*Document passage*
Fouchi v. Fouchi
This text of 547 So. 2d 1140 (Fouchi v. Fouchi) is published on Counsel Stack Legal Research, covering Louisiana Court of Appeal primary law. Counsel Stack provides free access to over 12 million legal documents including statutes, case law, regulations, and constitutions.
Opinion
Sheila Fry FOUCHI
v.
Frank E. FOUCHI.
Court of Appeal of Louisiana, Fifth Circuit.
*1141 Joan B. Montero, Kenner, for plaintiff-appellant.
Adelaide Baudier, Metairie, for defendant-appellee.
Before BOWES, DUFRESNE and WICKER, JJ.
BOWES, Judge.
Appellant Sheila Fry Fouchi Hornbostel (hereinafter Sheila) appeals a judgment dated October 11, 1988, of partition of the community property previously owned with appellee Frank E. Fouchi (hereinafter Frank). We revise in part and, as revised, affirm.
The tedious procedural history of this case need not be repeated in its entirety here. The salient details are that Sheila filed a petition for separation from Frank on March 4, 1977, and Frank filed an answer and reconventional demand for separation on April 19, 1977. Judgment was ultimately rendered on January 23, 1979, granting a separation based on mutual fault. Numerous proceedings involving alimony, child support, and custody followed and, in 1982, the partition of the community property was originally tried. That judgment was rendered on May 21, 1982, and affirmed in Fouchi v. Fouchi, 442 So.2d 506 (La.App. 5 Cir.1983). Frank filed a petition for nullity on the grounds that the judge who signed the partition judgment of May 21, 1982, was not authorized to do so because of his election to the bench of this Fifth Circuit Court of Appeal. See Fouchi, supra. The original 1982 judgment was subsequently annulled. By order of the court, the matter was submitted on the record, which, as the court stated, was voluminous, including transcripts and documents already in evidence.

*Material provided*
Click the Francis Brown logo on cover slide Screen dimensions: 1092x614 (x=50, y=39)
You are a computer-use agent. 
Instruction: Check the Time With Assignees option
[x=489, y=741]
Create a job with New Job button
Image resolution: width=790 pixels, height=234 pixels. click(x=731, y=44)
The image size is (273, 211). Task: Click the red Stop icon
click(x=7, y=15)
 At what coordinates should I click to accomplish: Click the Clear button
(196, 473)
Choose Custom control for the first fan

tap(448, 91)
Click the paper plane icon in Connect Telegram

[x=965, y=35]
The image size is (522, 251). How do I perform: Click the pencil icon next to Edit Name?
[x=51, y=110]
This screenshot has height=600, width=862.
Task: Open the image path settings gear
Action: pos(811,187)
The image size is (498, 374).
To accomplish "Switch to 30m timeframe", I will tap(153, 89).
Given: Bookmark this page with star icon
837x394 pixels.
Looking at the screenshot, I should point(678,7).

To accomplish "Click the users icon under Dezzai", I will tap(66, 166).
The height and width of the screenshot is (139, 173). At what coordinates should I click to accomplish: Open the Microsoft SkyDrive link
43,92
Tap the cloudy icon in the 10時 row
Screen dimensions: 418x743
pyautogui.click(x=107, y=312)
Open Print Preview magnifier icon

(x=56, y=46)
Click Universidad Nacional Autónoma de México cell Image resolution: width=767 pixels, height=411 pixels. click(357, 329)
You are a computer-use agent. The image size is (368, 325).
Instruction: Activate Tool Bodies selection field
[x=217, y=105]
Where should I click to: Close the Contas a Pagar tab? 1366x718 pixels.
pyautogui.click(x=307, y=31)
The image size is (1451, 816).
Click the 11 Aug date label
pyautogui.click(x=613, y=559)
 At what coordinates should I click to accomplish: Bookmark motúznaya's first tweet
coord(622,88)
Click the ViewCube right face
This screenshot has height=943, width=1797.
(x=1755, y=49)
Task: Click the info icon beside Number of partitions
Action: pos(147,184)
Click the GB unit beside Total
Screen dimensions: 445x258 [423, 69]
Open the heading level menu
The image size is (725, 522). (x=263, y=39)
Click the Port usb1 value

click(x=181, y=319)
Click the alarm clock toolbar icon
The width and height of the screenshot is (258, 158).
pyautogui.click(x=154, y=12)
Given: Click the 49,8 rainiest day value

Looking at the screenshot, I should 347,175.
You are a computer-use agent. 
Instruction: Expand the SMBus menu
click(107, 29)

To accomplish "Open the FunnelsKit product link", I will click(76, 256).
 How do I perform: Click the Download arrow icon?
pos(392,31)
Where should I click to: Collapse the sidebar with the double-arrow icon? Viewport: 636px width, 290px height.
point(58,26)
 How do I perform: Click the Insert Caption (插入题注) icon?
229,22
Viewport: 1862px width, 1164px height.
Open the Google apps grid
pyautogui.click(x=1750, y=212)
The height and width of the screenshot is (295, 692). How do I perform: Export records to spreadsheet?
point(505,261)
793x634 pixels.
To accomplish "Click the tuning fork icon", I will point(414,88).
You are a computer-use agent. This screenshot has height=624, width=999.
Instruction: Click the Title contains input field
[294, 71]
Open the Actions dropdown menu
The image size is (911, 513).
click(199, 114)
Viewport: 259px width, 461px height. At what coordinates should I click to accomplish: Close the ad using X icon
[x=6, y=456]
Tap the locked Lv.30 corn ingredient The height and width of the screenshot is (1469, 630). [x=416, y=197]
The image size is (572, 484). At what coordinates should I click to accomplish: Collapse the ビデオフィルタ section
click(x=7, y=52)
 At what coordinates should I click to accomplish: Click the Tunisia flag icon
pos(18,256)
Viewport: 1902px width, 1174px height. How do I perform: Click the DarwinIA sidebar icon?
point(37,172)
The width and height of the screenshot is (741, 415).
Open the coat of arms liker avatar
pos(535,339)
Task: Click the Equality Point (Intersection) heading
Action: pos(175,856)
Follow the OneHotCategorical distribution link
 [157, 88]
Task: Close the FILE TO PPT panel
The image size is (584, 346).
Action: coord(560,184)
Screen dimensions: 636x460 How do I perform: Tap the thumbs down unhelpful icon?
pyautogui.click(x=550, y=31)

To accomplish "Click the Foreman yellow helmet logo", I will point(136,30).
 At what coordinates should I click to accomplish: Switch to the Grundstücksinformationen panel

*Stated goal 1*
According to the Fouchi court opinion, on what date did Sheila file her petition for separation from Frank?
*Stated goal 2*
Reproduce verbatim the stretch of the records from the line containing "will tap(66, 166)." through the line containing "Click Universidad Nacional".

*Finished answer 1*
March 4, 1977

*Finished answer 2*
To accomplish "Click the users icon under Dezzai", I will tap(66, 166).
The height and width of the screenshot is (139, 173). At what coordinates should I click to accomplish: Open the Microsoft SkyDrive link
43,92
Tap the cloudy icon in the 10時 row
Screen dimensions: 418x743
pyautogui.click(x=107, y=312)
Open Print Preview magnifier icon

(x=56, y=46)
Click Universidad Nacional Autónoma de México cell Image resolution: width=767 pixels, height=411 pixels. click(357, 329)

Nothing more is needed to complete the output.